◆ Data supplied:
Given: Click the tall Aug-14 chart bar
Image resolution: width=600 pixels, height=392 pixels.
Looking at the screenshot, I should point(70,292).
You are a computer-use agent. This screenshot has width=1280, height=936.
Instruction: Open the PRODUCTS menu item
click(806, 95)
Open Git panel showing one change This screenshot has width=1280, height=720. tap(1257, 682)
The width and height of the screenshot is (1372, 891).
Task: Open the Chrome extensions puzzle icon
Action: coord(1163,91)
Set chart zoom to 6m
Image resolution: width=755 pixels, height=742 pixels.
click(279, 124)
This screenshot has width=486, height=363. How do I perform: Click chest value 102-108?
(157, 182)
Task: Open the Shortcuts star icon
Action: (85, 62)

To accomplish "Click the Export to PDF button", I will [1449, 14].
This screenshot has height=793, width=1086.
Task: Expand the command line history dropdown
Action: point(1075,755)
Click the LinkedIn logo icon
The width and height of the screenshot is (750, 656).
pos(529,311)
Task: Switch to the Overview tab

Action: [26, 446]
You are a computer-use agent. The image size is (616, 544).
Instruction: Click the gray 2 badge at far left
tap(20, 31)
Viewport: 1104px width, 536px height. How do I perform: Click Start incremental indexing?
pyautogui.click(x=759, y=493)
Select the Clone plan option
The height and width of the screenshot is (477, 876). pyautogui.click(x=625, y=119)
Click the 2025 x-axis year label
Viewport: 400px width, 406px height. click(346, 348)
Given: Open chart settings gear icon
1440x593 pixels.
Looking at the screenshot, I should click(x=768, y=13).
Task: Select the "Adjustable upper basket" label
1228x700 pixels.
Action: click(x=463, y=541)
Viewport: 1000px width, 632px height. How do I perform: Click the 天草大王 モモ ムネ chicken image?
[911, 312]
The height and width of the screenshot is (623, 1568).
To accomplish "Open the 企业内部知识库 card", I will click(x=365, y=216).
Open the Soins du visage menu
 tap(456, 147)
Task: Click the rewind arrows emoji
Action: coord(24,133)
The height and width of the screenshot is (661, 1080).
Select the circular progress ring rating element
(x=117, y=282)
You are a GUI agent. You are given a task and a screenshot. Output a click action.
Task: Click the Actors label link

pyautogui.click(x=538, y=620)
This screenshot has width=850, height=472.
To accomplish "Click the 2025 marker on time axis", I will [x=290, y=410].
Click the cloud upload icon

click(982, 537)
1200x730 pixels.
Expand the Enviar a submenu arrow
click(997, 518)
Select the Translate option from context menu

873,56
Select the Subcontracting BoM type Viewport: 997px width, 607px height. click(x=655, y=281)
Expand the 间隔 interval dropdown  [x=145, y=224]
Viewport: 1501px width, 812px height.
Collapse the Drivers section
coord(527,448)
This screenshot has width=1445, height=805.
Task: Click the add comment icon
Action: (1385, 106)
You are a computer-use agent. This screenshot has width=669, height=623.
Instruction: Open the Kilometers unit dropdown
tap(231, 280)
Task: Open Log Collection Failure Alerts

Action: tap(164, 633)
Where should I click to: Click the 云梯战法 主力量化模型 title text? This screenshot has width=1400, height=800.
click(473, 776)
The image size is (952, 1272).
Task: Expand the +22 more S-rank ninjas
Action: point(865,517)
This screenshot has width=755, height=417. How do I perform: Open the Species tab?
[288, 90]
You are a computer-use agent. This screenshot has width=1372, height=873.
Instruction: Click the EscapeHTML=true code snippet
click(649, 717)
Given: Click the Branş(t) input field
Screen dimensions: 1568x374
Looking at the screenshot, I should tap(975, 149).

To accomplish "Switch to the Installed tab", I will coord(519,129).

◆ Exercise directions: Copy each line of the data exactly, leaving nothing out.

◆ Response area:
Given: Click the tall Aug-14 chart bar
Image resolution: width=600 pixels, height=392 pixels.
Looking at the screenshot, I should point(70,292).
You are a computer-use agent. This screenshot has width=1280, height=936.
Instruction: Open the PRODUCTS menu item
click(806, 95)
Open Git panel showing one change This screenshot has width=1280, height=720. tap(1257, 682)
The width and height of the screenshot is (1372, 891).
Task: Open the Chrome extensions puzzle icon
Action: coord(1163,91)
Set chart zoom to 6m
Image resolution: width=755 pixels, height=742 pixels.
click(279, 124)
This screenshot has width=486, height=363. How do I perform: Click chest value 102-108?
(157, 182)
Task: Open the Shortcuts star icon
Action: (85, 62)

To accomplish "Click the Export to PDF button", I will [1449, 14].
This screenshot has height=793, width=1086.
Task: Expand the command line history dropdown
Action: point(1075,755)
Click the LinkedIn logo icon
The width and height of the screenshot is (750, 656).
pos(529,311)
Task: Switch to the Overview tab

Action: [26, 446]
You are a computer-use agent. The image size is (616, 544).
Instruction: Click the gray 2 badge at far left
tap(20, 31)
Viewport: 1104px width, 536px height. How do I perform: Click Start incremental indexing?
pyautogui.click(x=759, y=493)
Select the Clone plan option
The height and width of the screenshot is (477, 876). pyautogui.click(x=625, y=119)
Click the 2025 x-axis year label
Viewport: 400px width, 406px height. click(346, 348)
Given: Open chart settings gear icon
1440x593 pixels.
Looking at the screenshot, I should click(x=768, y=13).
Task: Select the "Adjustable upper basket" label
1228x700 pixels.
Action: click(x=463, y=541)
Viewport: 1000px width, 632px height. How do I perform: Click the 天草大王 モモ ムネ chicken image?
[911, 312]
The height and width of the screenshot is (623, 1568).
To accomplish "Open the 企业内部知识库 card", I will click(x=365, y=216).
Open the Soins du visage menu
 tap(456, 147)
Task: Click the rewind arrows emoji
Action: coord(24,133)
The height and width of the screenshot is (661, 1080).
Select the circular progress ring rating element
(x=117, y=282)
You are a GUI agent. You are given a task and a screenshot. Output a click action.
Task: Click the Actors label link

pyautogui.click(x=538, y=620)
This screenshot has width=850, height=472.
To accomplish "Click the 2025 marker on time axis", I will [x=290, y=410].
Click the cloud upload icon

click(982, 537)
1200x730 pixels.
Expand the Enviar a submenu arrow
click(997, 518)
Select the Translate option from context menu

873,56
Select the Subcontracting BoM type Viewport: 997px width, 607px height. click(x=655, y=281)
Expand the 间隔 interval dropdown  [x=145, y=224]
Viewport: 1501px width, 812px height.
Collapse the Drivers section
coord(527,448)
This screenshot has width=1445, height=805.
Task: Click the add comment icon
Action: (1385, 106)
You are a computer-use agent. This screenshot has width=669, height=623.
Instruction: Open the Kilometers unit dropdown
tap(231, 280)
Task: Open Log Collection Failure Alerts

Action: tap(164, 633)
Where should I click to: Click the 云梯战法 主力量化模型 title text? This screenshot has width=1400, height=800.
click(473, 776)
The image size is (952, 1272).
Task: Expand the +22 more S-rank ninjas
Action: point(865,517)
This screenshot has width=755, height=417. How do I perform: Open the Species tab?
[288, 90]
You are a computer-use agent. This screenshot has width=1372, height=873.
Instruction: Click the EscapeHTML=true code snippet
click(649, 717)
Given: Click the Branş(t) input field
Screen dimensions: 1568x374
Looking at the screenshot, I should tap(975, 149).

To accomplish "Switch to the Installed tab", I will coord(519,129).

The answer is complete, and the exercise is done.